Other people's experiments are the best advertising

A platform is only as credible as the systems built on it. HyperLight's modulators keep turning up in other companies' record attempts. With Ciena, Keysight and McGill University, its TFLN device sat at the heart of a demonstration of a 3.2T link running eight lanes of 448G. At ECOC 2025, the same trio showed driverless 448G PAM4 transmission over 500 meters using a sub-volt direct-drive modulator - "driverless" meaning they skipped the power-hungry amplifier entirely.

"Sub-volt drive is not a spec-sheet flourish. It is what lets you delete a whole component from the transceiver."// On the driverless 448G demonstration

The other proof point is industrial, not academic. In 2026 HyperLight and UMC - with the foundry's subsidiary Wavetek - announced a partnership to mass-produce the TFLN Chiplet platform on 6-inch and 8-inch wafers. A reference 1.6T-DR8 transceiver, assembled by TFC, was lined up to run live at OFC. Lab demos prove the physics. Foundry deals prove the business.

Backed by

Summit Partners

Led the $37M Series B; Peter Chung on the board.

Xora Innovation

Deep-tech fund backed by Temasek.

Foothill Ventures

Returning Series B investor.

The Engine

Seed-stage tough-tech backer.

Building with

UMC / Wavetek

Mass production on 6″ and 8″ wafers.

Ciena

448G & 3.2T link demonstrations.

Keysight + McGill

High-baud coherent transmission research.

TFC

Assembled the 1.6T-DR8 reference module.

The Mission

Make the best material the default one

HyperLight's stated belief is that integrated photonics is on a historic path to enable the next level of technology, and that thin-film lithium niobate is the material that unlocks it. The internal values it lists are unglamorous on purpose: integrity, innovation, collaboration, and pragmatic solutions. Pragmatic is the operative word for a company whose entire premise is doing the hard, boring manufacturing work that turns a great material into a shippable product.
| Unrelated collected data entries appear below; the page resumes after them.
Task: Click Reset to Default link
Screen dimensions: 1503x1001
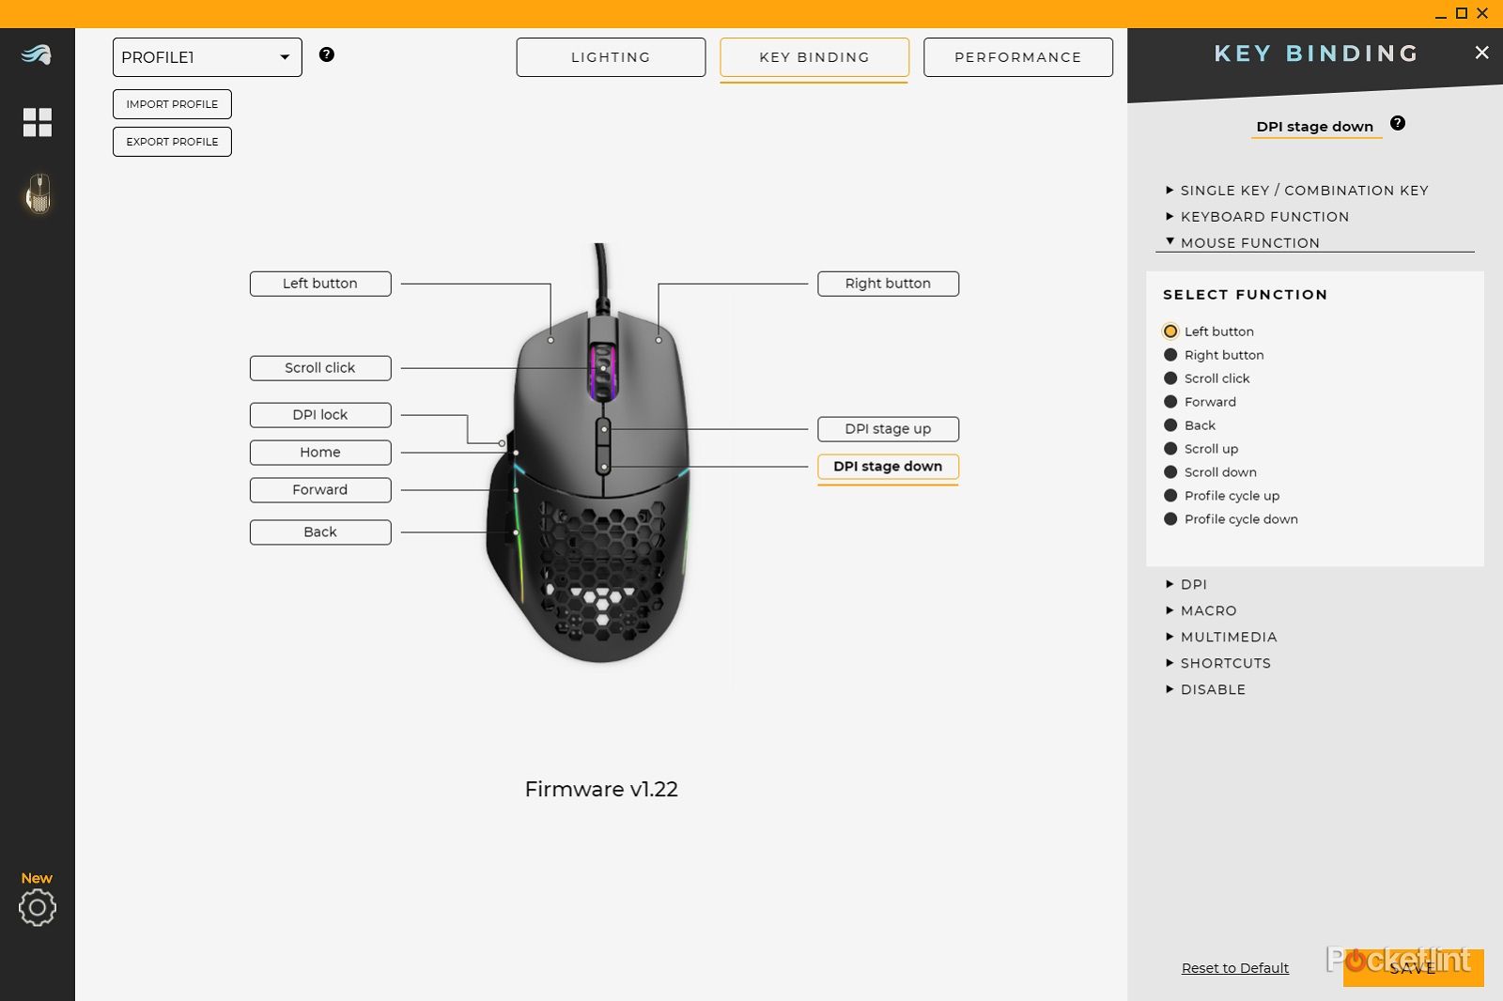Action: pos(1234,968)
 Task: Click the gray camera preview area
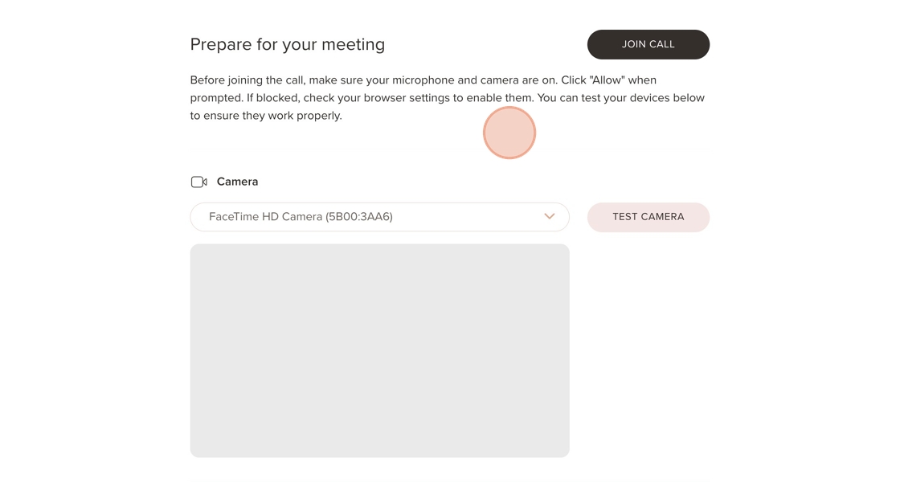[379, 350]
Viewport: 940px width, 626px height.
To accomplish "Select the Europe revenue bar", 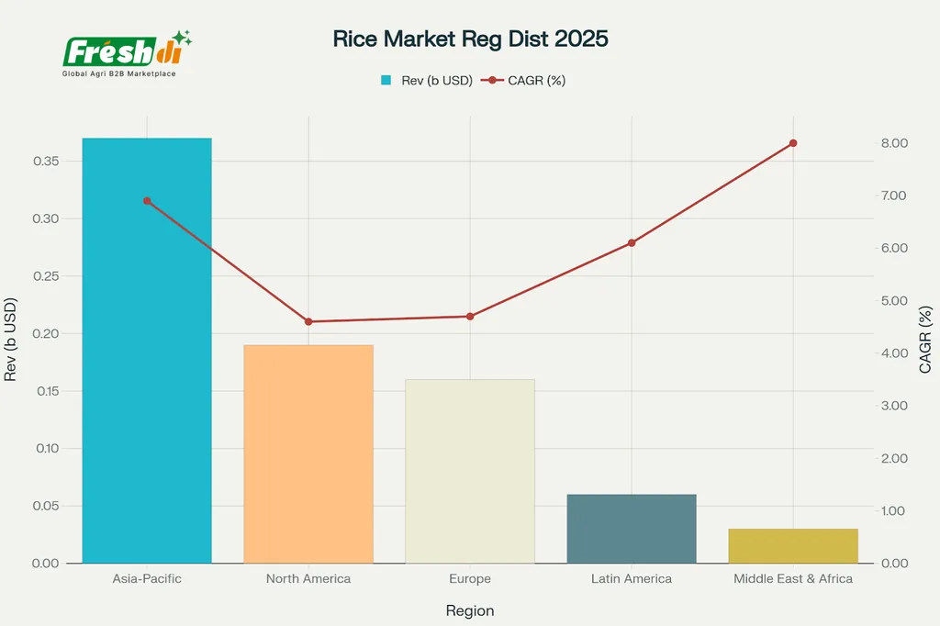I will [470, 471].
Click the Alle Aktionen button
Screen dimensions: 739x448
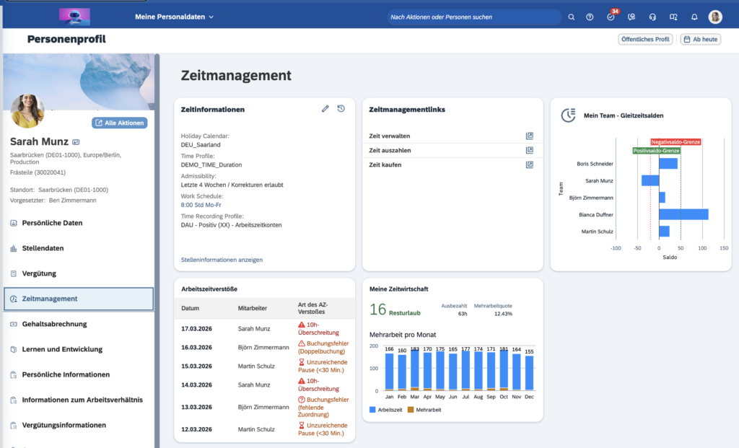pyautogui.click(x=119, y=123)
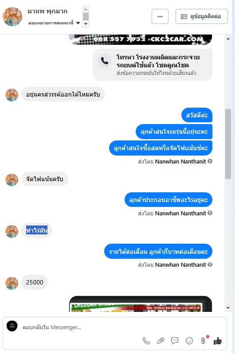
Task: Send a thumbs-up like
Action: click(x=218, y=340)
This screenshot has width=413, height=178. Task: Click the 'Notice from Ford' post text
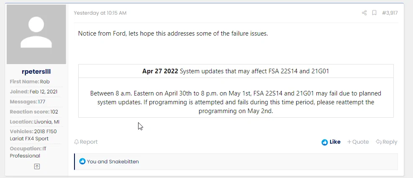tap(173, 34)
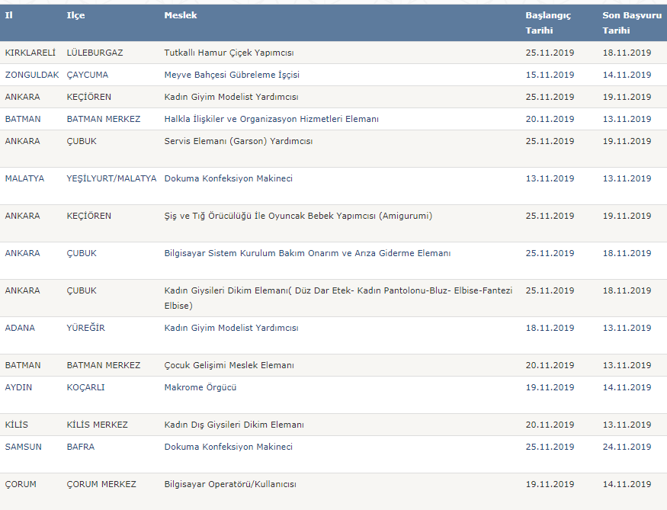The width and height of the screenshot is (667, 510).
Task: Click the Ilçe column header
Action: click(x=75, y=15)
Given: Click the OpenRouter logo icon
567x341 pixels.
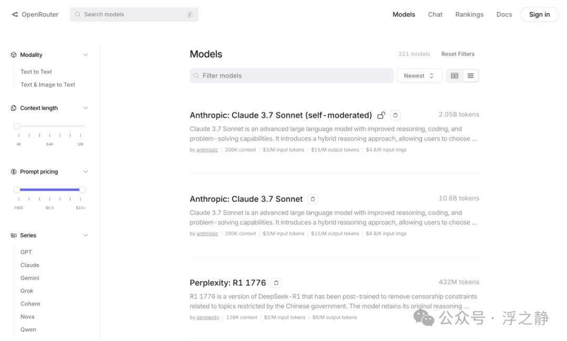Looking at the screenshot, I should pos(15,15).
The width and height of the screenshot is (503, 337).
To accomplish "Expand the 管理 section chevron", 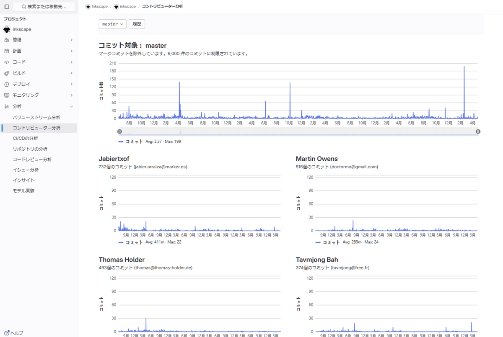I will coord(71,40).
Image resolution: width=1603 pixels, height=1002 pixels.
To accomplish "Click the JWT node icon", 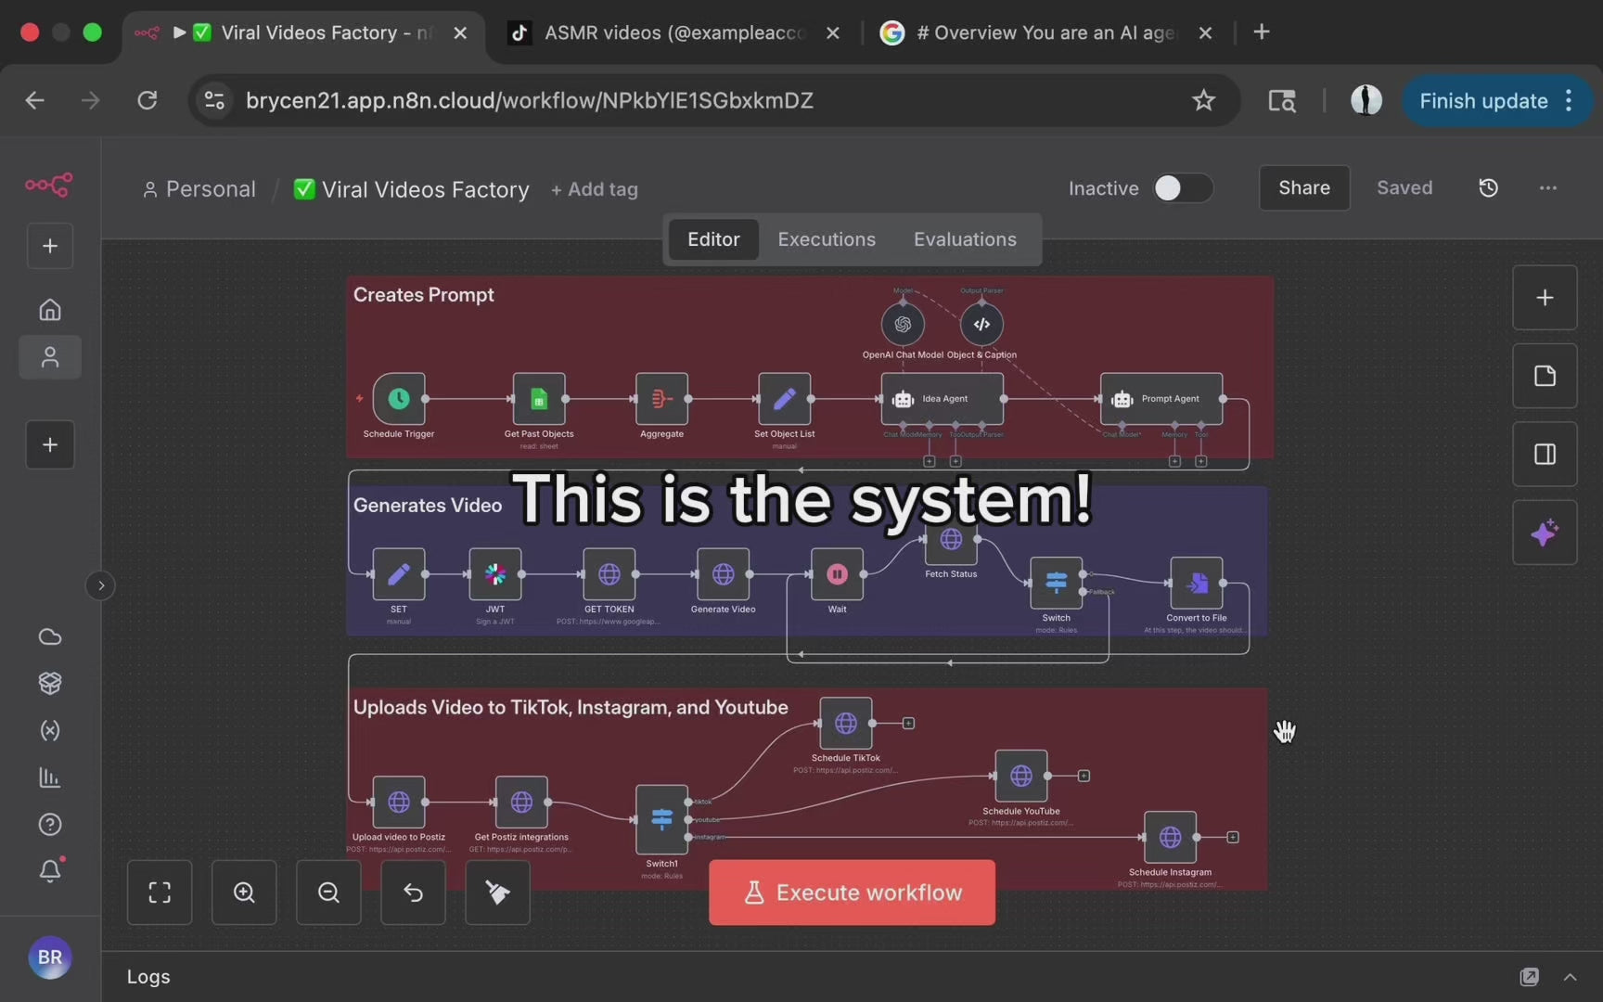I will pos(495,574).
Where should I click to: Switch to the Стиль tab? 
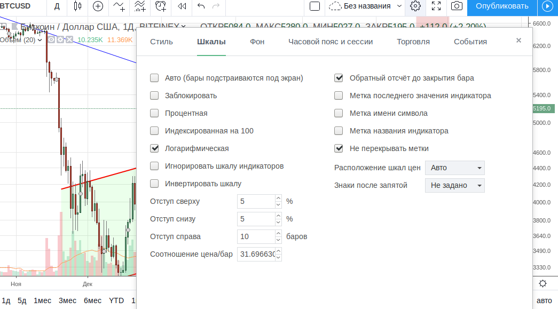click(161, 42)
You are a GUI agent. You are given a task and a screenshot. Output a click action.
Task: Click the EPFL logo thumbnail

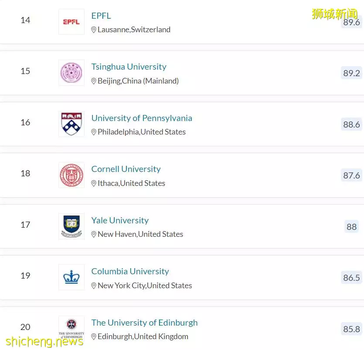tap(71, 22)
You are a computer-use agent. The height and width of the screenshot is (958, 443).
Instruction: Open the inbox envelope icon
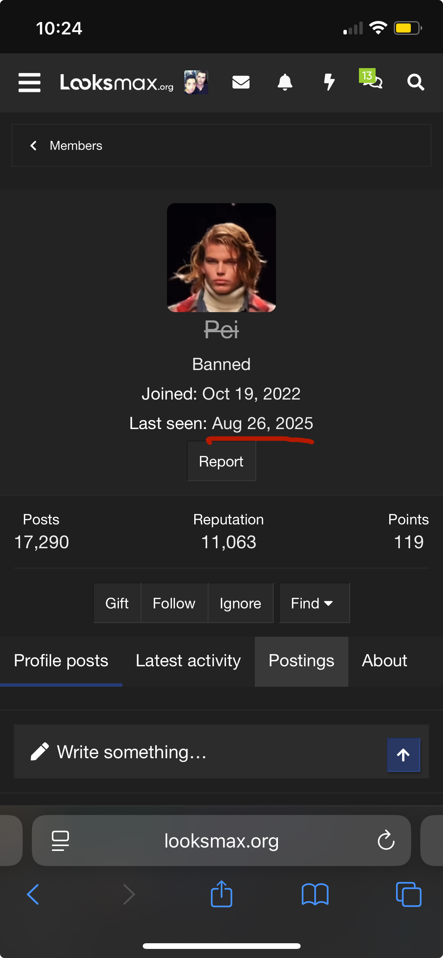241,82
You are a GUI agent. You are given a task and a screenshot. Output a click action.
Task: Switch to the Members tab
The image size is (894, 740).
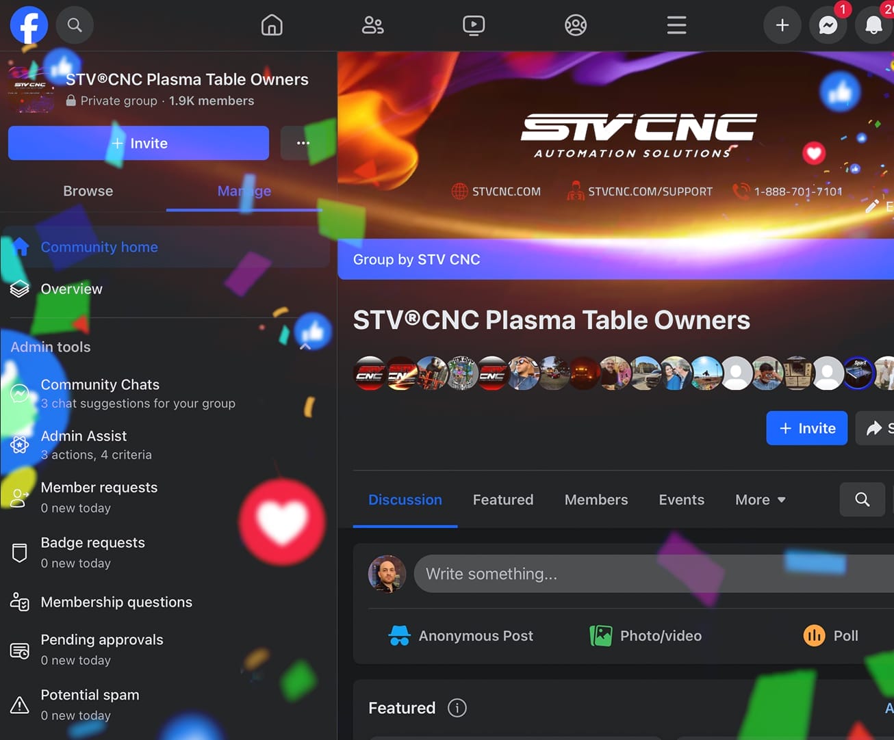tap(596, 500)
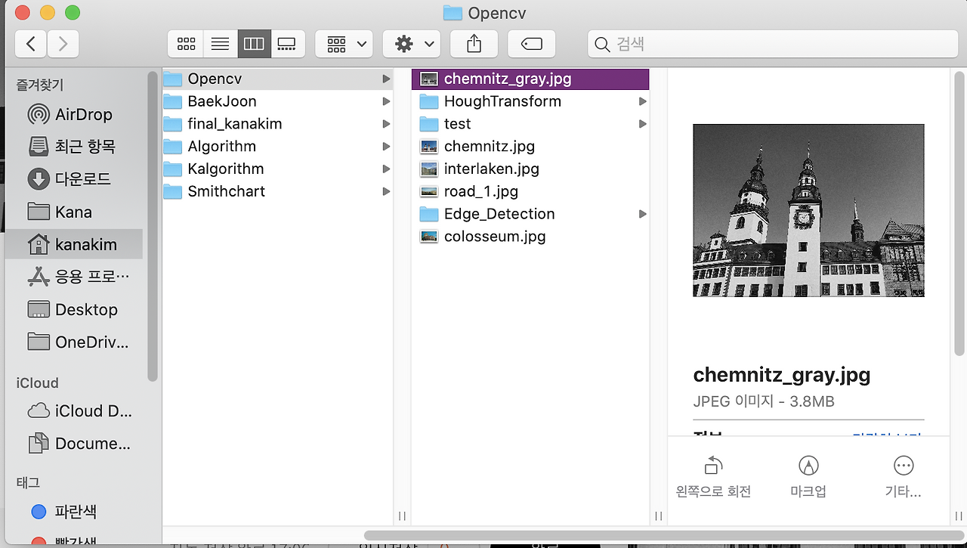The height and width of the screenshot is (548, 967).
Task: Switch to icon view in the toolbar
Action: (x=185, y=43)
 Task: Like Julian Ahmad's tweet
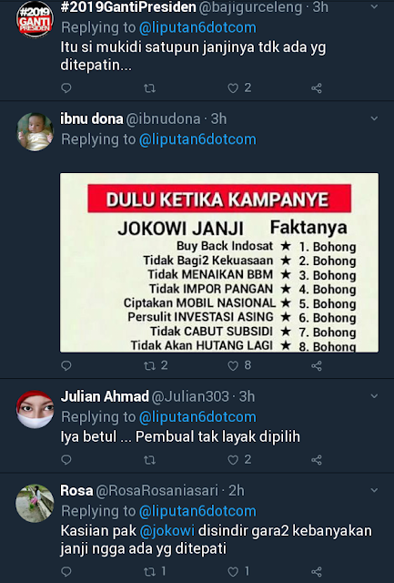tap(233, 460)
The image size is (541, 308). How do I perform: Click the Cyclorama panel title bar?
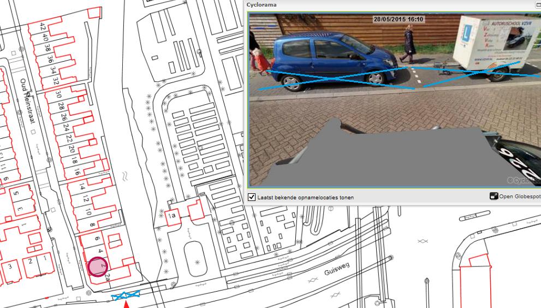coord(382,5)
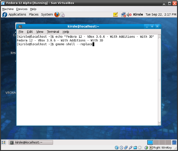Open the Tomboy notes icon

tap(116, 15)
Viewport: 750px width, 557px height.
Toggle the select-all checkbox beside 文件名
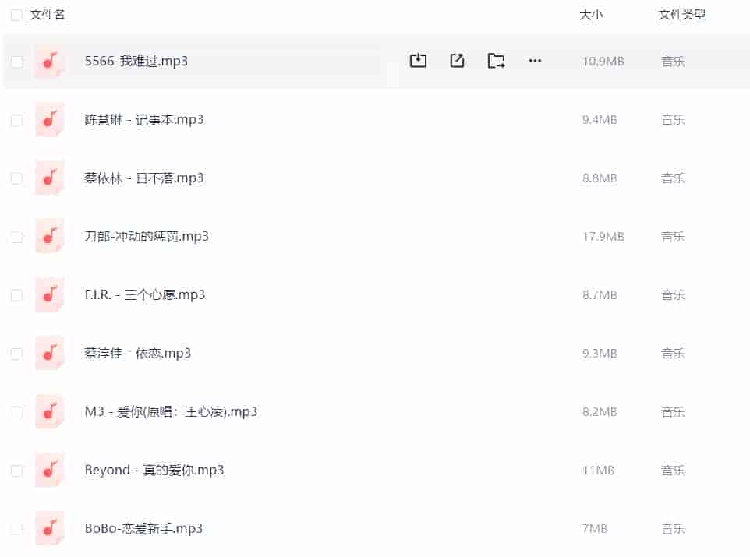tap(16, 15)
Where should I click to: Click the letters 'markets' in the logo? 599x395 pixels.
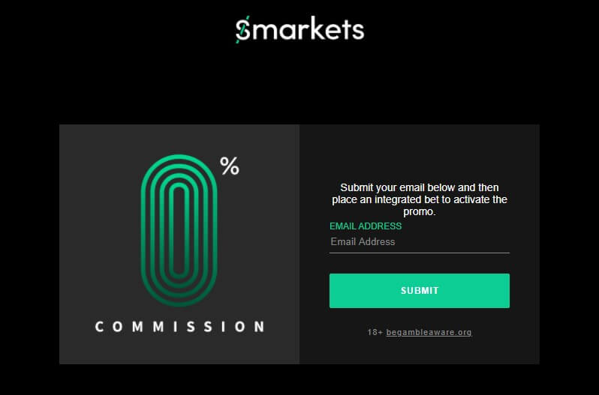(x=308, y=30)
"The integrated photonics industry is on a historic path to empower humanity with the next level of technologies."// HyperLight, on why TFLN matters

The applications fan out from there: AI and data center interconnects first, then telecom optical networks, high-performance computing, and the longer-horizon work - LiDAR and sensing, microwave photonics, quantum. Each of those wants the same thing the data center wants: more bandwidth, less power, in a package you can actually buy.

Why It Matters Tomorrow

Back in the data center

Return to that hungry rack of GPUs. The thing that decides how big AI models can get is not only how fast the chips compute - it is how fast they can talk to each other without melting the building. Move that conversation onto light, at low voltage and high bandwidth, and the ceiling lifts.

That is the change HyperLight is selling, one wafer at a time. The crystal everyone admired from across the room is now coming off a production line in Cambridge, headed for the boards that train tomorrow's models. The hard part was never the physics. It was the manufacturing - and that is exactly the part they chose to build.

"Lab demos prove the physics. Foundry deals prove the business. HyperLight now has both."// The closing argument

Footnote for skeptics: none of this is finished. Mass production is a verb, not a press release. But the line is running, and the orders are real.